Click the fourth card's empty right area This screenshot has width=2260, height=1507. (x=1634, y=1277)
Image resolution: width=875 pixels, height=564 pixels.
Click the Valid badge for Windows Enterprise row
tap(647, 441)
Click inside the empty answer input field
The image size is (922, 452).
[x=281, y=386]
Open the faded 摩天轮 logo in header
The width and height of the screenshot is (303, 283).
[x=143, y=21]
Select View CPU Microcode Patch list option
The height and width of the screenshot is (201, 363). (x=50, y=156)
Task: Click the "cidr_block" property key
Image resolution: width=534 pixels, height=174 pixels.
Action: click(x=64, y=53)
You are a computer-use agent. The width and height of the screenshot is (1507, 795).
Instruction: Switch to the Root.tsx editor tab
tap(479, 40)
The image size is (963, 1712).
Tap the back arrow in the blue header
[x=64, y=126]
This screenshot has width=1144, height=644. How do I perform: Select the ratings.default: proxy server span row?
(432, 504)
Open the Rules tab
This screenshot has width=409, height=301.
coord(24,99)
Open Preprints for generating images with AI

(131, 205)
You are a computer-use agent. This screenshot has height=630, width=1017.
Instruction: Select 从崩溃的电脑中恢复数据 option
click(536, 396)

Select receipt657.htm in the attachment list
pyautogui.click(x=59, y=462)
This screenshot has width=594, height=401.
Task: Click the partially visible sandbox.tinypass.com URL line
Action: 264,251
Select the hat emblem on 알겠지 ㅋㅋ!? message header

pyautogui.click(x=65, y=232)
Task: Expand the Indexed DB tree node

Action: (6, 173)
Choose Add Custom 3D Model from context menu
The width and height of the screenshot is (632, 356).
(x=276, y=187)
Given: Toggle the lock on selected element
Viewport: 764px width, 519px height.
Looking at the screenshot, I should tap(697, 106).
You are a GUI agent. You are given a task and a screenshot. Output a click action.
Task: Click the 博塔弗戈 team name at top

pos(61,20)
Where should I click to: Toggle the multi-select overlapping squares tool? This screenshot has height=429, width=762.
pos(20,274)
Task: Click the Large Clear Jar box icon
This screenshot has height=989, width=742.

####

*OBJECTIVE*.
Could you repeat the lines above word for word, from the line holding "Given: Toggle the lock on selected element" through the final line, inclusive?

*COMPLETED EXERCISE*.
Given: Toggle the lock on selected element
Viewport: 764px width, 519px height.
Looking at the screenshot, I should tap(697, 106).
You are a GUI agent. You are given a task and a screenshot. Output a click action.
Task: Click the 博塔弗戈 team name at top

pos(61,20)
Where should I click to: Toggle the multi-select overlapping squares tool? This screenshot has height=429, width=762.
pos(20,274)
Task: Click the Large Clear Jar box icon
This screenshot has height=989, width=742.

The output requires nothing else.